▶ [Task objective]
Every line of the entries below from the one containing "Focus the Harry Potter book title field" to the one containing "256x155 pixels.", both ends included, must be written out exactly. No other line belongs in the answer.

▶ [Supplied records]
────────────────
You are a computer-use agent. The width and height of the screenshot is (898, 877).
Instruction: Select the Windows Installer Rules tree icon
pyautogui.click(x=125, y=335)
────────────────
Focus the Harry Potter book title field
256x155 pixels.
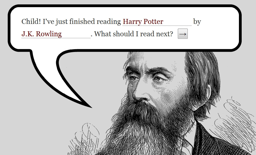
────────────────
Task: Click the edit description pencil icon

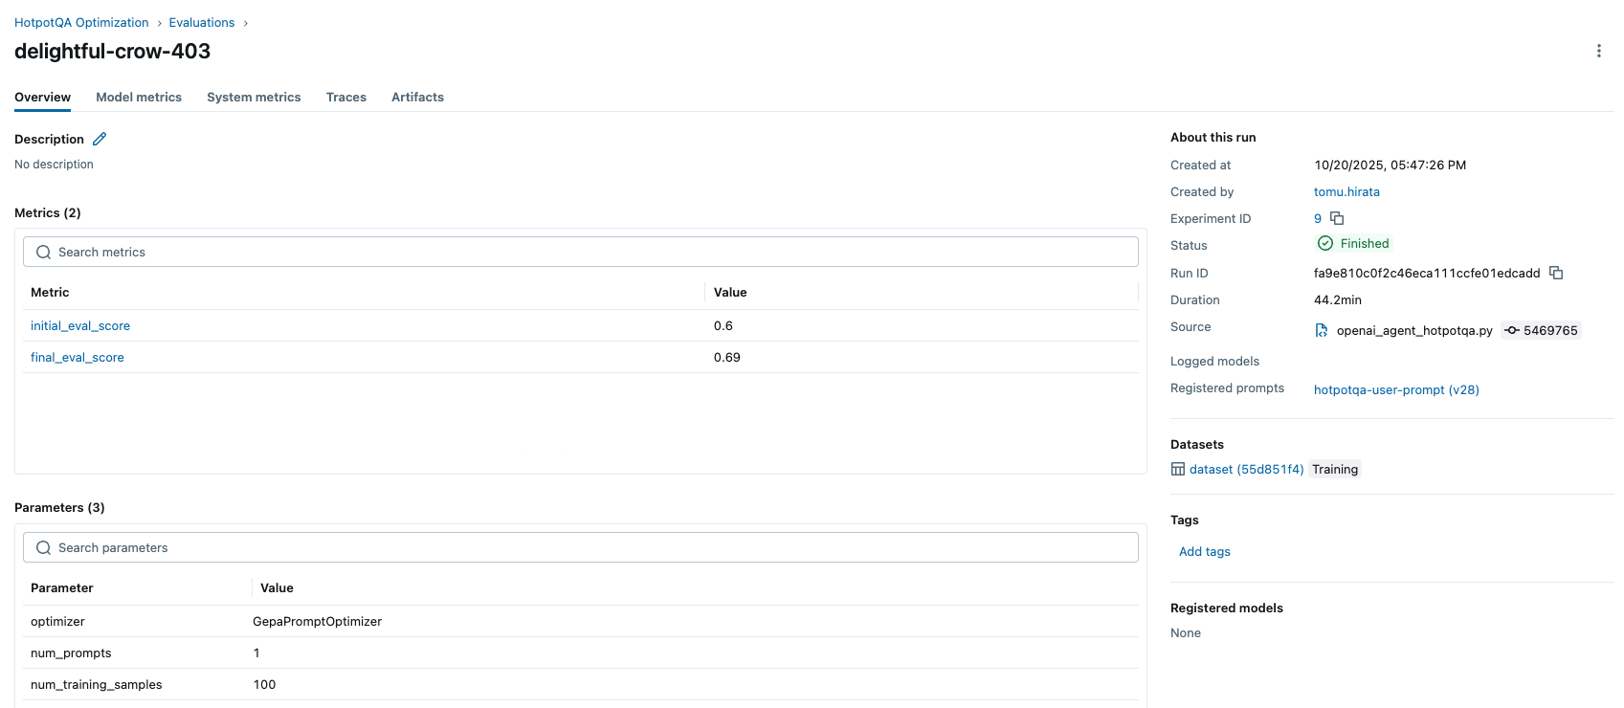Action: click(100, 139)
────────────────
▶ [Result]
Focus the Harry Potter book title field
256x155 pixels.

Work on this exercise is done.